Extracted records:
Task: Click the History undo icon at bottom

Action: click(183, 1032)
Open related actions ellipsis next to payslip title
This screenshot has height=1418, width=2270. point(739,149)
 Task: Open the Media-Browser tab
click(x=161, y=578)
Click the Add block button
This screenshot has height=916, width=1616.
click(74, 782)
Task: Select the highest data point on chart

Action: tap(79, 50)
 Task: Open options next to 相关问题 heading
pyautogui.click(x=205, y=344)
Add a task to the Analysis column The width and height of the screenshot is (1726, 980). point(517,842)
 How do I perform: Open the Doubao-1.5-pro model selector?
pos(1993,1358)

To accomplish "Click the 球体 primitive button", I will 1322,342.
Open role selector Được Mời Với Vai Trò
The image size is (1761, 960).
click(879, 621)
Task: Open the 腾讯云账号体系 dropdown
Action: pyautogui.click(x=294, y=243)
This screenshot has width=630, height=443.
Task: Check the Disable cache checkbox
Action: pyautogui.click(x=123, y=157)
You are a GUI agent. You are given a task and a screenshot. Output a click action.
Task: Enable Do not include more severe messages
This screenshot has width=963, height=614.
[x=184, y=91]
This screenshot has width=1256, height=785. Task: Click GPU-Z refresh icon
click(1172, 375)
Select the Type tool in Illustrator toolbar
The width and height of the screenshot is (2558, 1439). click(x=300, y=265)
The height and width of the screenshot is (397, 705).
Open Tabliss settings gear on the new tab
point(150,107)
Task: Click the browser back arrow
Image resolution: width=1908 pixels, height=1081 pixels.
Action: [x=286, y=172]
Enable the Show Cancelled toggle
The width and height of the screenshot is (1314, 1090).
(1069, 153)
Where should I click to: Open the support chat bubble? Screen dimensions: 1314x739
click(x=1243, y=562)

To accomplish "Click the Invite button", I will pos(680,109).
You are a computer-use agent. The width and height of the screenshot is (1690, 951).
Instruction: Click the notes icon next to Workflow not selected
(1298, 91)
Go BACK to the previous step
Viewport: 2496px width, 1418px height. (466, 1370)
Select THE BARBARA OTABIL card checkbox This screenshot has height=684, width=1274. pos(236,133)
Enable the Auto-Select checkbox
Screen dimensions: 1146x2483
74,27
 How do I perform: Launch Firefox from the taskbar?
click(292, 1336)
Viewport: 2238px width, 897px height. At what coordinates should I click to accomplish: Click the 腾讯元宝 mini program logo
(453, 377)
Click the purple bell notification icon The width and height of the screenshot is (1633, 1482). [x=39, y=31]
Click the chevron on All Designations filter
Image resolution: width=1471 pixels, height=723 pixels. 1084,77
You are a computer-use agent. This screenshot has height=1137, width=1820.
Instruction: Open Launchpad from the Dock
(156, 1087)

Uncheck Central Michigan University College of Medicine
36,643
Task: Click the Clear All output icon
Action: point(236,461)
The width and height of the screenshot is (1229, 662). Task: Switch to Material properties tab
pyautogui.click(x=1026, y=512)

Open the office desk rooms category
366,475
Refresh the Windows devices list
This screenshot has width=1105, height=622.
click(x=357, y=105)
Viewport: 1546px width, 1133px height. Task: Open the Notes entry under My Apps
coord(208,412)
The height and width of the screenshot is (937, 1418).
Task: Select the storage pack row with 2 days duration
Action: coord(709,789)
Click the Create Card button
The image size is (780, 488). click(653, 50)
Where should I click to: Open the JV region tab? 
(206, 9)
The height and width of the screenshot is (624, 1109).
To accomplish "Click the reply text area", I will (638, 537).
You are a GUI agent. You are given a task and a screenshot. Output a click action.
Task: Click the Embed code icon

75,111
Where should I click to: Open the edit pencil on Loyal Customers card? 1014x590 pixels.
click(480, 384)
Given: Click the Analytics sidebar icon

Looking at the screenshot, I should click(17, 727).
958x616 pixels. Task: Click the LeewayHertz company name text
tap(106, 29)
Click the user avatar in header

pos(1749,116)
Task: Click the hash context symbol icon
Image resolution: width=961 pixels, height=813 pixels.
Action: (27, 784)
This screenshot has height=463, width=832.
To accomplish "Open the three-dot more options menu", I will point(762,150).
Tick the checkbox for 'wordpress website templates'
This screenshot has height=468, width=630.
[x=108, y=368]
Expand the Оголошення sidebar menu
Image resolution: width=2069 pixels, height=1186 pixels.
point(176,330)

Problem statement:
State the number of lines in the data that contain the word "agent", offering no other text.

Solved exercise:
4